2012-07-01 05:59:49 | 
 去年は7月になってからだったと記憶しているけど、29日に大手書店ではもう並んでいた。

「新潮文庫の100冊 2012 」
「ナツイチ2012 」
「発見!角川文庫 祭2012 」
 
 冊子を比べると、三つすべてにはいっているのは『人間失格』『伊豆の踊り子』『赤毛のアン』『星の王子さま』の4作。
 2社に共通は、
新潮と角川  『坊ちゃん』『こころ』『海と毒薬』『銀河鉄道の夜』『羅生門 鼻 (芋粥)』 『十五少年漂流記』『変身』
新潮と集英社 『不思議の国のアリス』 『シャーロック・ホームズ』

 今年は集英社で古典が減っている印象。 毎年やっている人気マンガ家によるカバーは今回3つ。知ってるのは『るろ剣』の和月だけで、「眠狂四郎」なのは時代劇つながりということで違和感はない。  『踊り子』はまだ荒木絵が続いている。あの絵では濃厚過ぎると思う。
 (敬称略であることに理由はない、なんとなく。悪意もない。)
 景品のハチスタンプをもらいたい気はないけど、三浦しをんと今野緒雪がいるので『いつか。君へ Girls』を購入。

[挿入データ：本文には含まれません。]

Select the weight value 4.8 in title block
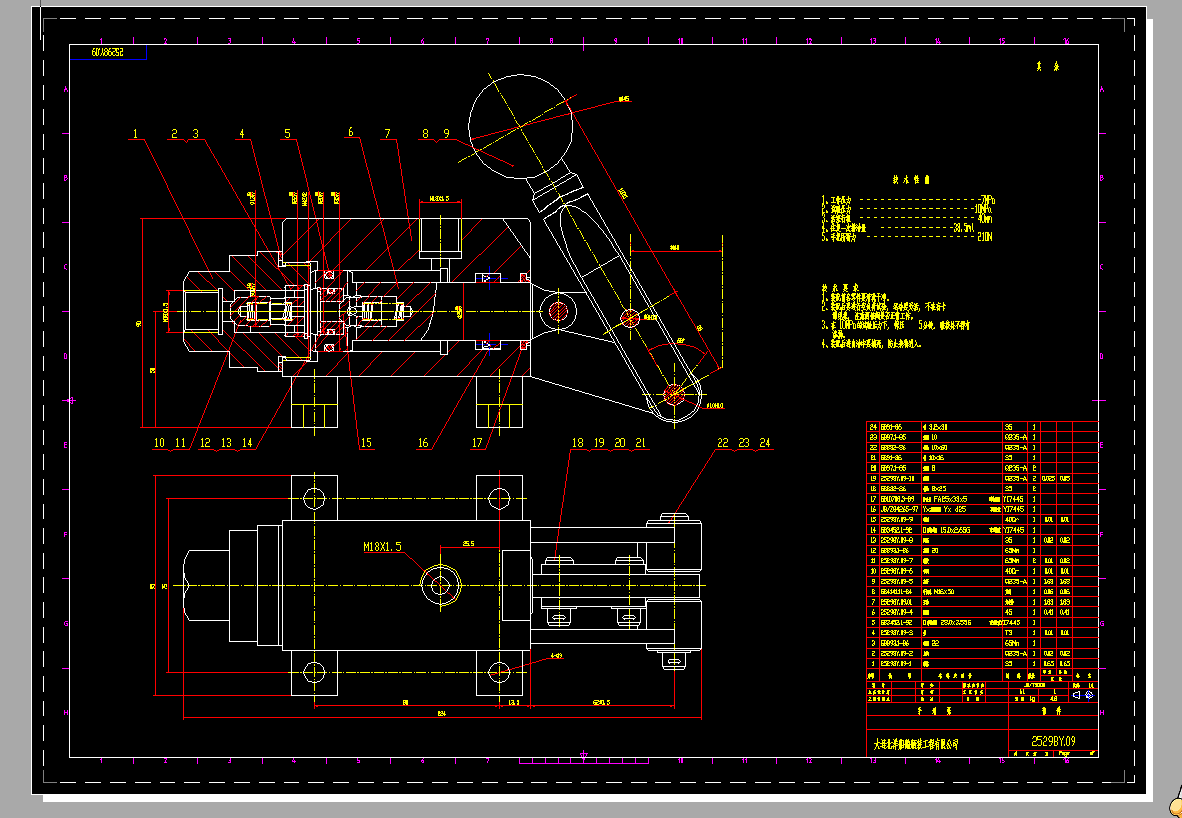The width and height of the screenshot is (1182, 818). coord(1054,699)
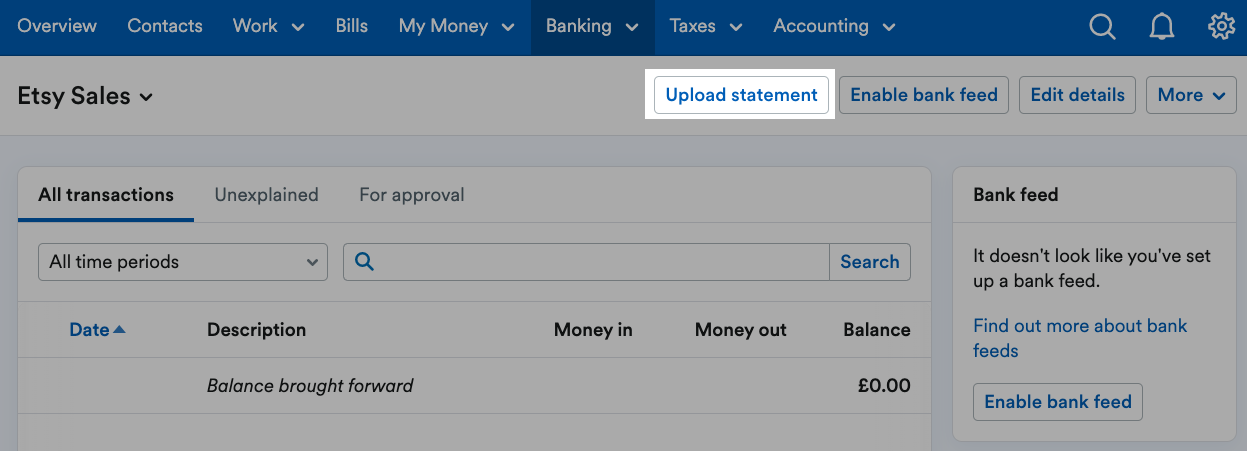Viewport: 1247px width, 451px height.
Task: Open the More actions dropdown
Action: (1191, 95)
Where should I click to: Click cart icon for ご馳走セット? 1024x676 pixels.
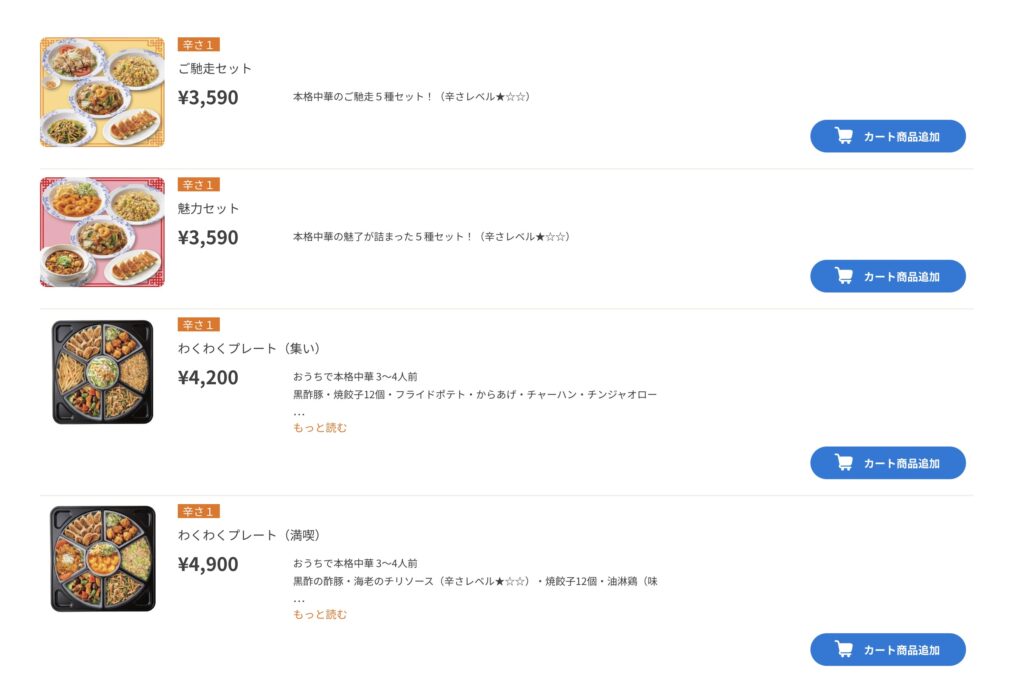tap(844, 136)
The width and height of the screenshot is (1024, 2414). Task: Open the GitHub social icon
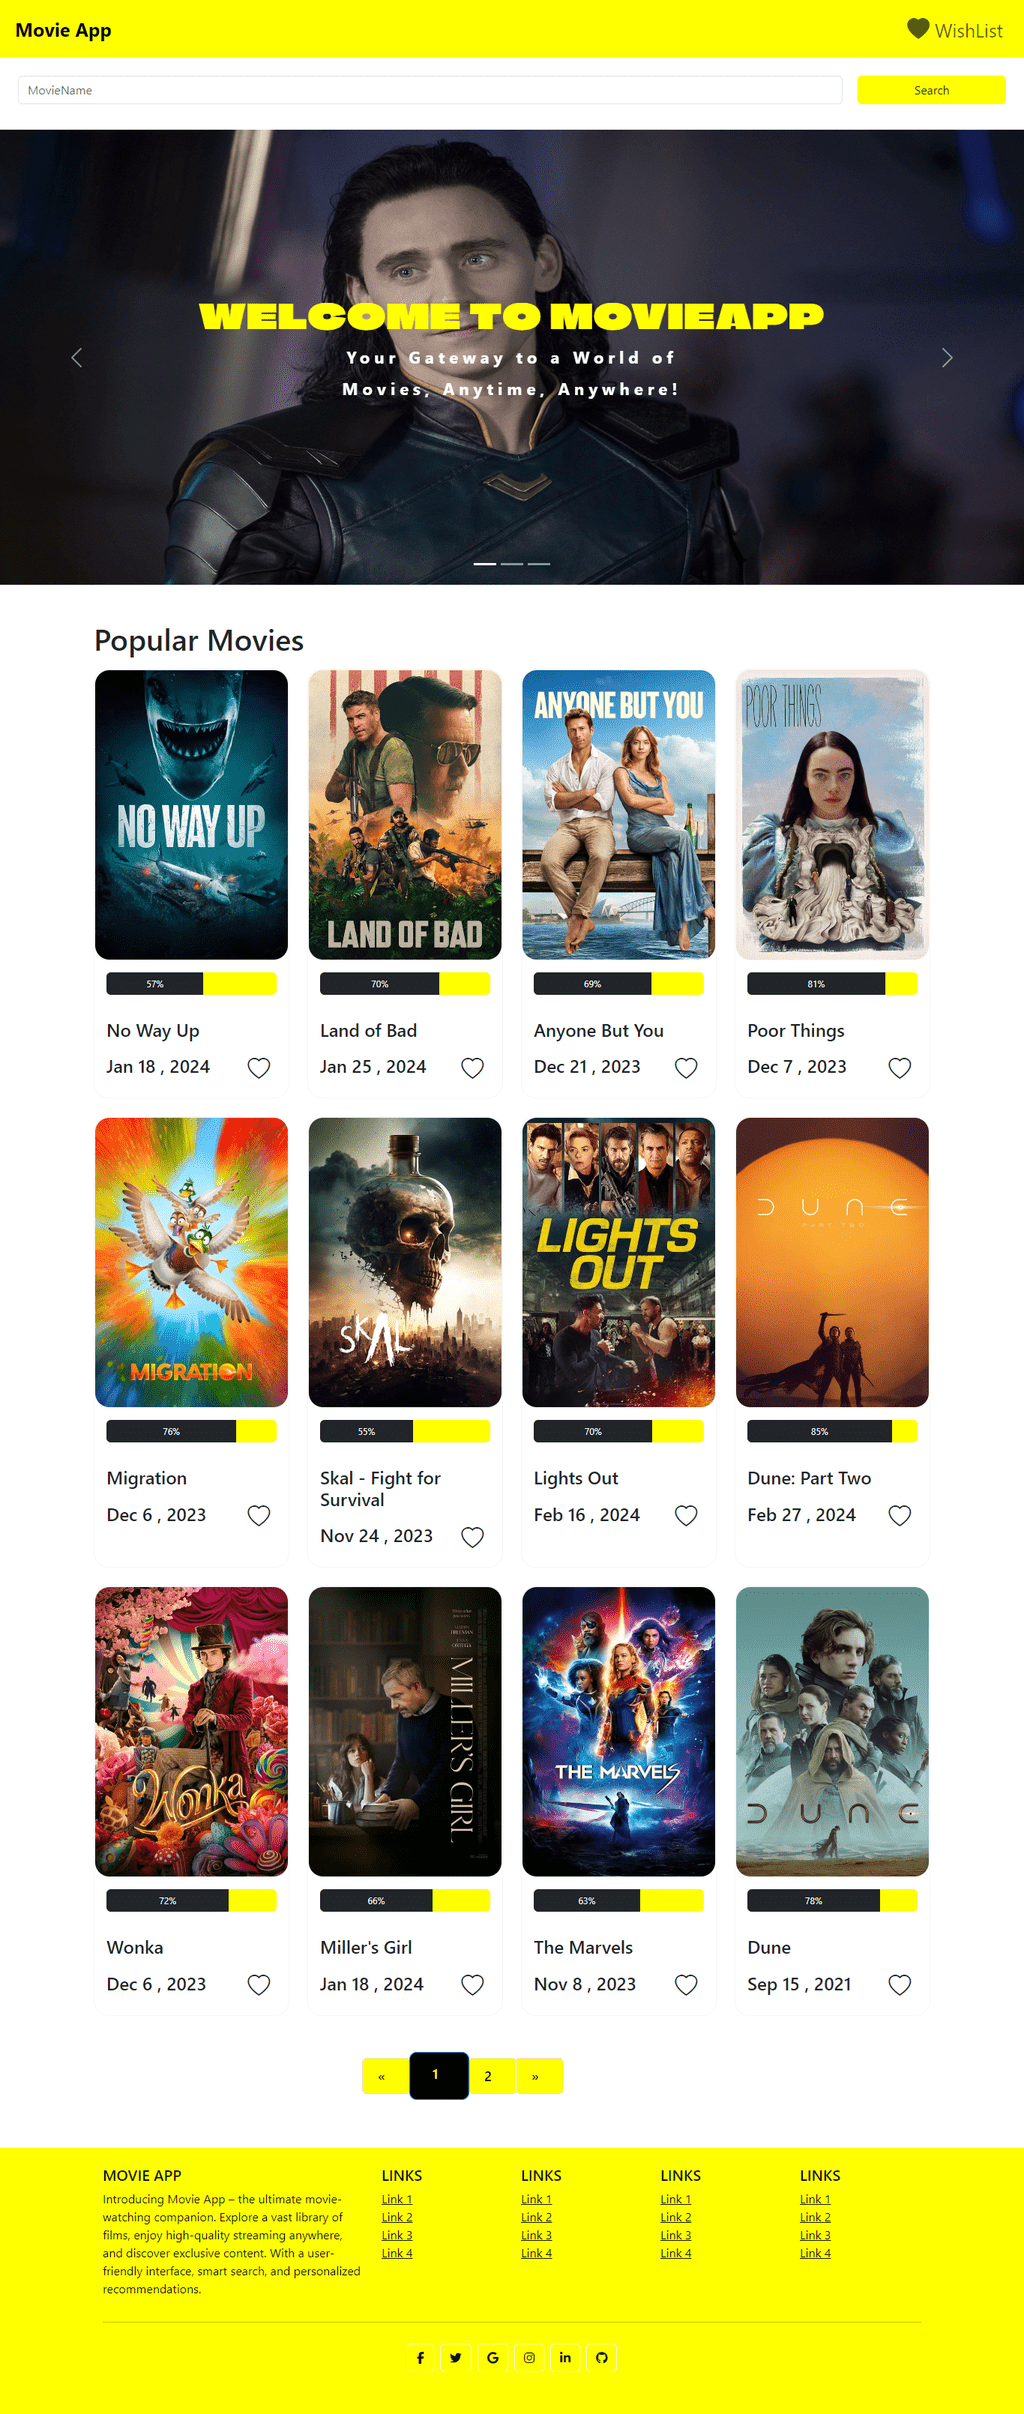(x=602, y=2357)
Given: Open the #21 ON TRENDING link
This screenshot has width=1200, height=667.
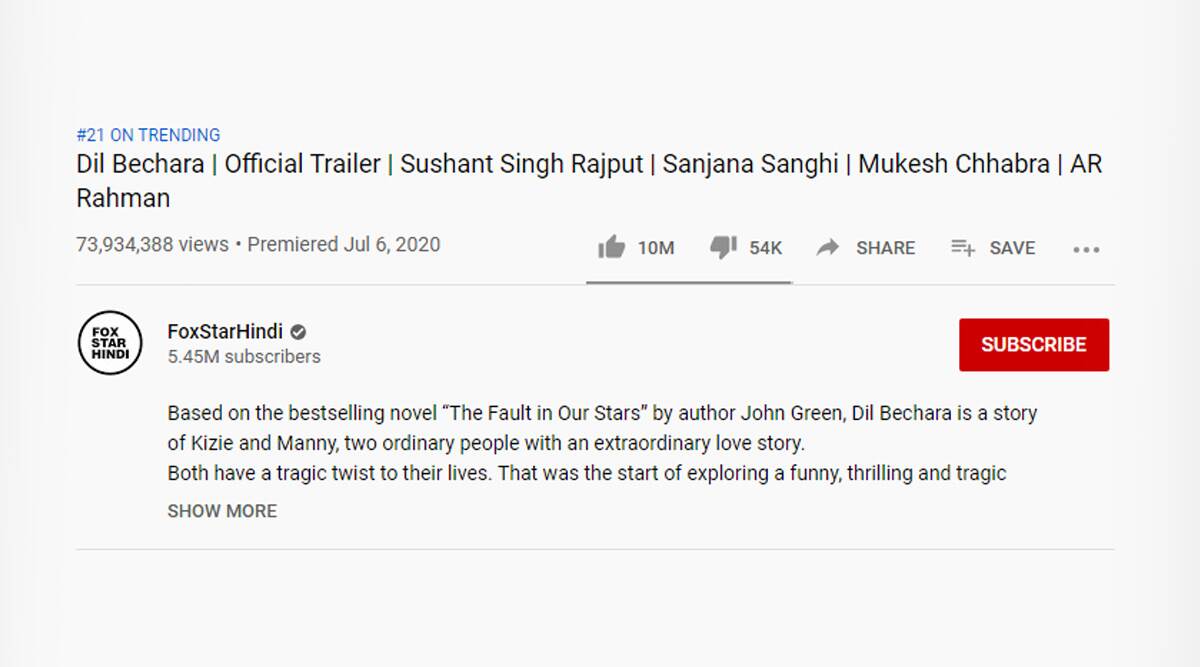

 角川では、これまたストラップいらんけど、ビギナース・クラシックス」の『平家物語』をなんとなく購入した。
 ホラージャンルのはずの「ふるえる」に『怖い絵』がはいっているのは笑える。『人間失格』のカバーの意味不明な子供たちの写真のデザインはまだ残っているのか・・・。

 新潮では、景品が毎年交代する。今年は数年ぶりにブックカバー。「100%オレンジ」のパンダは好みでないけど、この際一つくらい応募したくなる。 星新一と三浦しをんを買った。
 ここのスペシャルカバーは無地の一色カラー。『車輪の下』がオレンジなのはいかがなものか。(私の知る限りでは)去年大不評だった『金閣寺』のキンキンはやめている。